Top of PROVIDED RECORDS

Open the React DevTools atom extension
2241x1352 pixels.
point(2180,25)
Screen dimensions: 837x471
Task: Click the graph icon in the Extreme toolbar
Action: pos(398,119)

Bottom of PROVIDED RECORDS

Exactly reproduce all of the entries above.

_SOLUTION FOR THIS EXERCISE_:
Open the React DevTools atom extension
2241x1352 pixels.
point(2180,25)
Screen dimensions: 837x471
Task: Click the graph icon in the Extreme toolbar
Action: pos(398,119)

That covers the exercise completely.